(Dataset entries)
☆ ☆ ☆ ☆ ☆ ☆ ☆
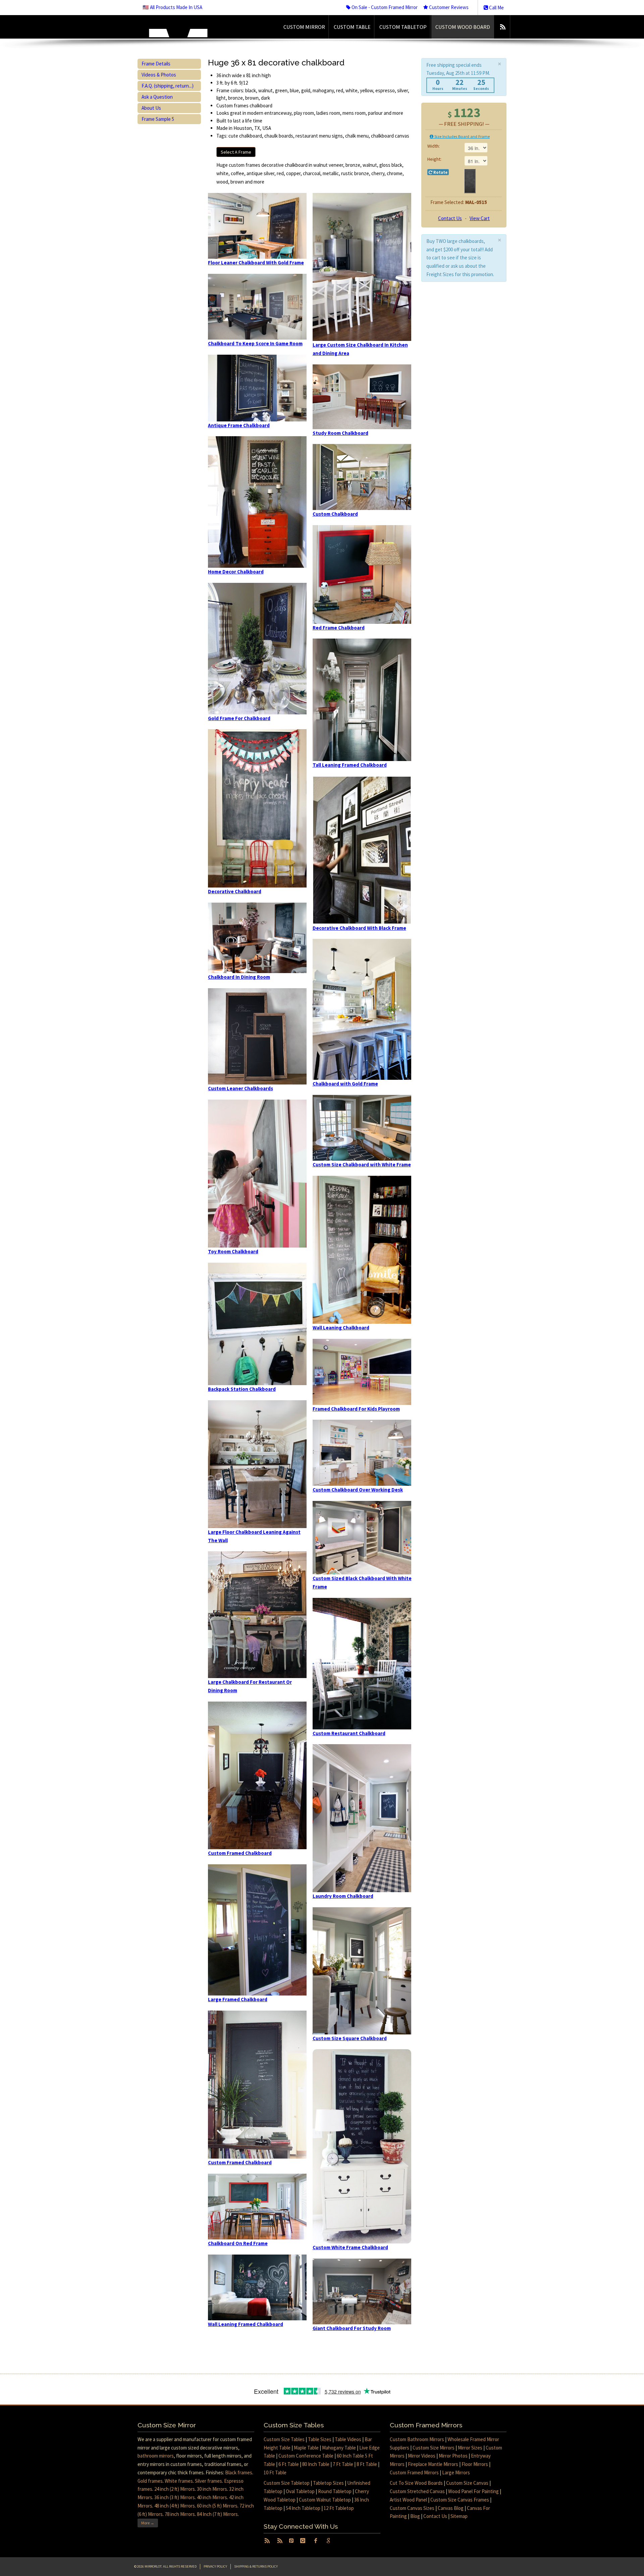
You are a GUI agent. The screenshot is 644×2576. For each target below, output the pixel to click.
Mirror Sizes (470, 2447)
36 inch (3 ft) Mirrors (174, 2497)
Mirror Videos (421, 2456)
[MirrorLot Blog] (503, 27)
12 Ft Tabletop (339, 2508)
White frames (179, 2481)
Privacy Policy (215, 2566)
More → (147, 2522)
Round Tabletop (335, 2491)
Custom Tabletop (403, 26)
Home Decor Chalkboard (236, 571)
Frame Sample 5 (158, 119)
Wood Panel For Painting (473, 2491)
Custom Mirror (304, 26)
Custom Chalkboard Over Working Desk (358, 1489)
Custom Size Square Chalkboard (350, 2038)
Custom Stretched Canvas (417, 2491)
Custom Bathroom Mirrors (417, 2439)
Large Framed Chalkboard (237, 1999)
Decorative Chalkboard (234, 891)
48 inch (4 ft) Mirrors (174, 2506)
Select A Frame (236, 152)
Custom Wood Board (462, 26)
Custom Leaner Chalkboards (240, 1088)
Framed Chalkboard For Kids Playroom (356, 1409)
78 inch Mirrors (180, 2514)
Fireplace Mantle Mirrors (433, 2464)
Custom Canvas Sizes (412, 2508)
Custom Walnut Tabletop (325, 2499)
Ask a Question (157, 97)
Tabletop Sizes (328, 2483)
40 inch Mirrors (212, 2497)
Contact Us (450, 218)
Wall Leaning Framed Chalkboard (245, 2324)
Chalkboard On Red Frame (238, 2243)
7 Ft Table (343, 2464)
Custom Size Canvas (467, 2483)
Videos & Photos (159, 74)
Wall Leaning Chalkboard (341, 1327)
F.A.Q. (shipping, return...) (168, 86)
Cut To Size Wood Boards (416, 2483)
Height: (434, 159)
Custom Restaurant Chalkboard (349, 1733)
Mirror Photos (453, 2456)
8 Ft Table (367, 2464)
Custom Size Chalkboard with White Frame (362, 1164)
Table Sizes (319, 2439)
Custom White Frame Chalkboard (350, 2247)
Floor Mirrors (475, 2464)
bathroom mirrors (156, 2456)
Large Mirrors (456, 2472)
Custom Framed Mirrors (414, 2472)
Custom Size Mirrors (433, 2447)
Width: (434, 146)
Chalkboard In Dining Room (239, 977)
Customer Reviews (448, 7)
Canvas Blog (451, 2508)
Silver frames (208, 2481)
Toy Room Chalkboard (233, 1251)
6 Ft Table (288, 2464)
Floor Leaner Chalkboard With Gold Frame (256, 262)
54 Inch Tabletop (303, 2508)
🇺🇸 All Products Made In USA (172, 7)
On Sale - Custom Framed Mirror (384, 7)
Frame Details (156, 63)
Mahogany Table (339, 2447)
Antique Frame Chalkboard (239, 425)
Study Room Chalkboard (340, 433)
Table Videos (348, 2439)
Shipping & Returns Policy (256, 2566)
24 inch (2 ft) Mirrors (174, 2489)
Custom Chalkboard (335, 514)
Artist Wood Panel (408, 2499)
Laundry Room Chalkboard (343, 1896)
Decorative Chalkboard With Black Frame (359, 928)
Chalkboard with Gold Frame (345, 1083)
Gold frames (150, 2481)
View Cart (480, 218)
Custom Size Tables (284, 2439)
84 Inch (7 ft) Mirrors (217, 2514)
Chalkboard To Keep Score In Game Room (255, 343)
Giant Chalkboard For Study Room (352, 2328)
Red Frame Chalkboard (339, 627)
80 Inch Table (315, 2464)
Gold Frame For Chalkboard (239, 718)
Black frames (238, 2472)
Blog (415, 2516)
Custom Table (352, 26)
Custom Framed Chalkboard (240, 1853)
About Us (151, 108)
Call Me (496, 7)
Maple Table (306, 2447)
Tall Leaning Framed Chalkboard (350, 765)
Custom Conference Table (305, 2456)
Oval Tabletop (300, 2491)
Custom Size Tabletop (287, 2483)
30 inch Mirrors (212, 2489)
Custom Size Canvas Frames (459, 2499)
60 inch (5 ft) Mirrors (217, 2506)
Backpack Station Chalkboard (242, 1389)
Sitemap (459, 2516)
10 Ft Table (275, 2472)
☆ ☆ ☆ ☆ ☆ ☆ ☆
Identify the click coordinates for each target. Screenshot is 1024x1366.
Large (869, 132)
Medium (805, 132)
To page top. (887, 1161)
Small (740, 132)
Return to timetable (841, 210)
☆ ☆ ☆ ☆ ☆ ☆ ☆
Assignment:
Your answer should be the lines above from the one containing "Blog (415, 2516)" through the one containing "10 Ft Table (275, 2472)", copied exactly and with both ends kept.

Answer for the task:
Blog (415, 2516)
Custom Table (352, 26)
Custom Framed Chalkboard (240, 1853)
About Us (151, 108)
Call Me (496, 7)
Maple Table (306, 2447)
Tall Leaning Framed Chalkboard (350, 765)
Custom Conference Table (305, 2456)
Oval Tabletop (300, 2491)
Custom Size Tabletop (287, 2483)
30 inch Mirrors (212, 2489)
Custom Size Canvas Frames (459, 2499)
60 inch (5 ft) Mirrors (217, 2506)
Backpack Station Chalkboard (242, 1389)
Sitemap (459, 2516)
10 Ft Table (275, 2472)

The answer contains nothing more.